Dissolving Barriers through Spiritual Practices

Mr. Ed

Be what you is not what you what you ain’t
Location
Central NY
All over the world and throughout history, people interested in transcending to a higher consciousness appear to do strange things. They may stay up all night next to a fire and dance to exhaustion. They may jump up and down or spin until they collapse in a trance. Some practice scarification, cutting their face or body in a specific pattern; others sit quietly for hours repeating a phrase that means nothing ( or through repetition, comes to mean nothing) Some ponder weird questions such as "Show me your face before your father and mother met,"others go on long fasts or sit inside a cave and appear to do nothing; some even hang upside-down with sticks piercing their body.

These practices jiggle the mind's barriers ---in an effort to bust through the cloud that hides the mind from a deeper perception. Most of us, most of the time, go through life 'automatically" unconsciously going through tedious routines after tedious routine, in behavior and in our thought processes.

The first step common to all attempts to transcend our ordinary consciousness is to disorganize or disruption of these ordinary routine thoughts and ways of thinking to dissolve these barriers.

Mindfulness (open monitoring) involves a deliberate attempt to "open up" one's awareness of the internal environment, allowing thoughts, feelings and sensations to arise without attending to or evaluating them. Concentrative meditation requires the restriction of awareness to a single, unchanging process such as gazing at an object or repeating a word or phrase. The object is to empty your mind of everything except the perception of the meditation's focus. People all over the world have discovered that the external world can be shut out if we concentrate long enough. Be silent, open your mind and listen with your heart.
 

All over the world and throughout history, people interested in transcending to a higher consciousness appear to do strange things. They may stay up all night next to a fire and dance to exhaustion. They may jump up and down or spin until they collapse in a trance. Some practice scarification, cutting their face or body in a specific pattern; others sit quietly for hours repeating a phrase that means nothing ( or through repetition, comes to mean nothing) Some ponder weird questions such as "Show me your face before your father and mother met,"others go on long fasts or sit inside a cave and appear to do nothing; some even hang upside-down with sticks piercing their body.

These practices jiggle the mind's barriers ---in an effort to bust through the cloud that hides the mind from a deeper perception. Most of us, most of the time, go through life 'automatically" unconsciously going through tedious routines after tedious routine, in behavior and in our thought processes.

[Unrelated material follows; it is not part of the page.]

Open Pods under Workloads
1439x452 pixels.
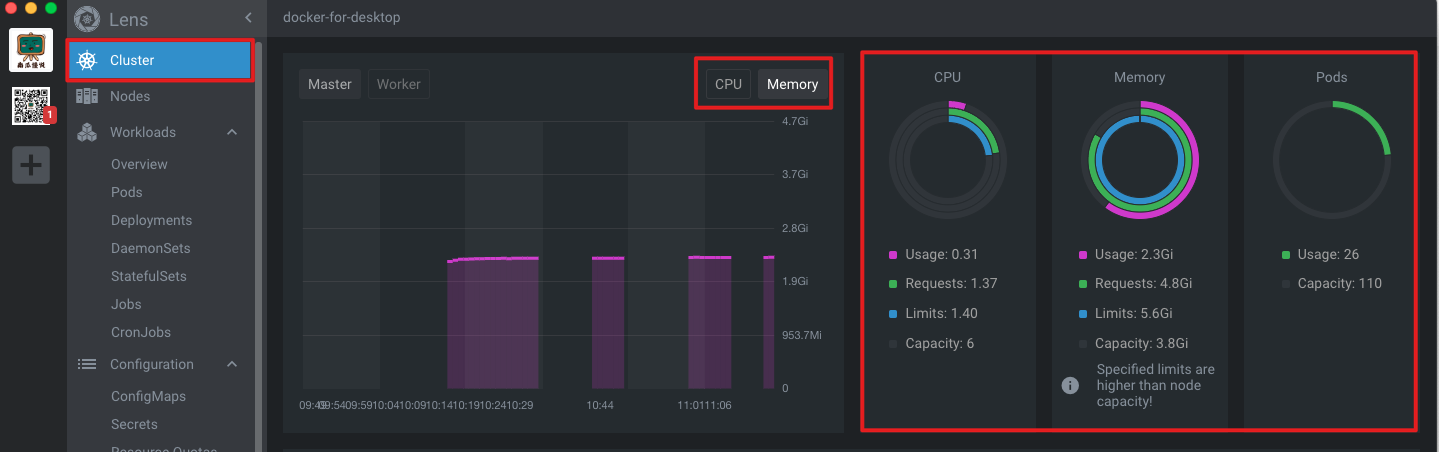pyautogui.click(x=127, y=192)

The first step common to all attempts to transcend our ordinary consciousness is to disorganize or disruption of these ordinary routine thoughts and ways of thinking to dissolve these barriers.

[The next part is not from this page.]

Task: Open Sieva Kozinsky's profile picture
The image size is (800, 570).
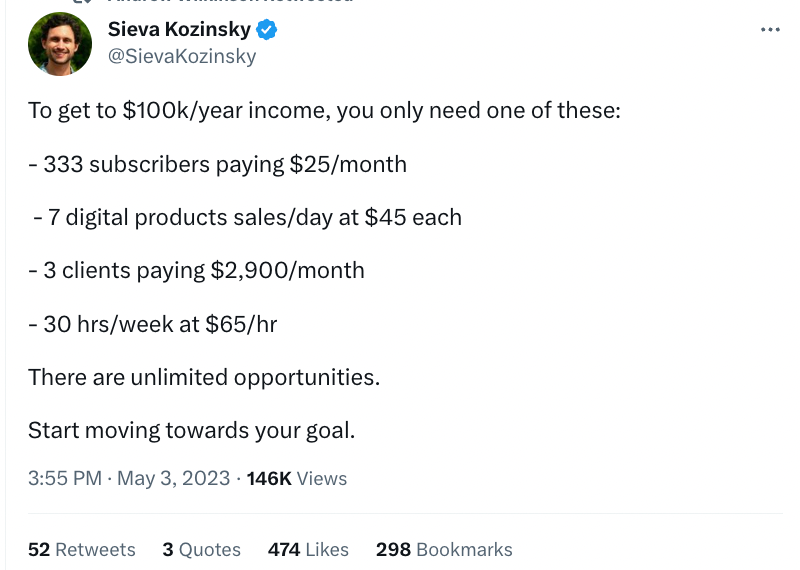Action: coord(60,44)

Mindfulness (open monitoring) involves a deliberate attempt to "open up" one's awareness of the internal environment, allowing thoughts, feelings and sensations to arise without attending to or evaluating them. Concentrative meditation requires the restriction of awareness to a single, unchanging process such as gazing at an object or repeating a word or phrase. The object is to empty your mind of everything except the perception of the meditation's focus. People all over the world have discovered that the external world can be shut out if we concentrate long enough. Be silent, open your mind and listen with your heart.

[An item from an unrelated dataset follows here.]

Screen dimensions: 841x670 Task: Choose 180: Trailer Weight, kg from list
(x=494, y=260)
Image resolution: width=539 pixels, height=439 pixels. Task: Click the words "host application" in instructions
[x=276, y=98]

You know my own opinion/view on this whole "spiritual" thing. I just wanted to say - it seems to me that you have created a lot of threads on this topic, and perhaps, for you, Christianity really is a solution.
 

You know my own opinion/view on this whole "spiritual" thing. I just wanted to say - it seems to me that you have created a lot of threads on this topic, and perhaps, for you, Christianity really is a solution

Funny ha ha. On the contrary, I am disclaiming religion altogether for what it really is. The truth is the human mind produce feelings of spiritual connectedness and godlike closeness without religion. Religions capitalize on these feelings of spiritual mysticism by promoting them sovereign to particular agenda.

As I said we attribute the unknown to god, when our brains tune in to a different way of thinking, the elation is attributed to higher consciousness and godlike awareness. Believe or not but this level of consciousness has a profound feeling of connectedness of life and god. But is it really god or was it triggered by something we did?